En 1890 le port de Duclair trouve un nouveau souffle Deux grues à vapeur vont entrer en action. Inauguration...

5 septembre 1890

Sous peu de jours, vers le 15 ou le 20 septembre, la ville de Duclair va inaugurer son quai qui, pourvu maintenant d'une voie ferrée le reliant à la gare et outillé de deux grues à vapeur, va pouvoir prétendre au titre de port.

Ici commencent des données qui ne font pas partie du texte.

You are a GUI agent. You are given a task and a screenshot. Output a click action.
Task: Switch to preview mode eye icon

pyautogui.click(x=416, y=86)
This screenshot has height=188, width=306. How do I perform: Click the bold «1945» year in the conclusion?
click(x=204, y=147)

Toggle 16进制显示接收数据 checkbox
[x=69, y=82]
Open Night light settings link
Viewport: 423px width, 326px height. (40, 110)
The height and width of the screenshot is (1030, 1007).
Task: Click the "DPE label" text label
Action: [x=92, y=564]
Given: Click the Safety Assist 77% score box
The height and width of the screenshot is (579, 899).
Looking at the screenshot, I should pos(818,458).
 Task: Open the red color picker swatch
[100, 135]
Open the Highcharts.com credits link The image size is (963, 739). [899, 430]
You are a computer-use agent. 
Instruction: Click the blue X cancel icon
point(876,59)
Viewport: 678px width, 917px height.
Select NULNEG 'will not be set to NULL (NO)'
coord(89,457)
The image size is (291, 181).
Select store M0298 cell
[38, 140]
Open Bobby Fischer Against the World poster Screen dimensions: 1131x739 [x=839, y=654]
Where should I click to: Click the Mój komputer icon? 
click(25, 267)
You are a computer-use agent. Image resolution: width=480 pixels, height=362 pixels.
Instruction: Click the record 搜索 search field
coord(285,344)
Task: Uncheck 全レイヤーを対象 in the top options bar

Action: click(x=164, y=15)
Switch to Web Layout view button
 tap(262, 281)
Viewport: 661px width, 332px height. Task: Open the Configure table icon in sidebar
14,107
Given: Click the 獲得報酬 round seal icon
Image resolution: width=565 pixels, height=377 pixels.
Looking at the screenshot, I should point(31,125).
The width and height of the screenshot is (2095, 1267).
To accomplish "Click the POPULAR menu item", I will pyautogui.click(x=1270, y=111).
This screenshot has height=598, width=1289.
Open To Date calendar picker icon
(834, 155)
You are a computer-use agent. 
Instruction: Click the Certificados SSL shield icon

Il y avait longtemps qu'on demandait le rattachement de la gare au quai ; il aura fallu plusieurs années pour voir poser ces quelques mètres de rails. C'est fait maintenant; Les industriels des vallées de Duclair et Pavilly se sont entendus pour faire venir leurs cotons et charbons par Duclair. Ils ont constitué une société en vue d'établir sur l'appontement du quai deux grues à vapeur pour le déchargement des matières et leur transbordement sur wagons. Les deux grues sont commandées et vont être montées l'un de ces jours.

Quand tout sera prêt, on se propose de faire une inauguration en règle. Les autorités y seront invitées. Ce jour-là, on assistera à la mise en service de l'outillage.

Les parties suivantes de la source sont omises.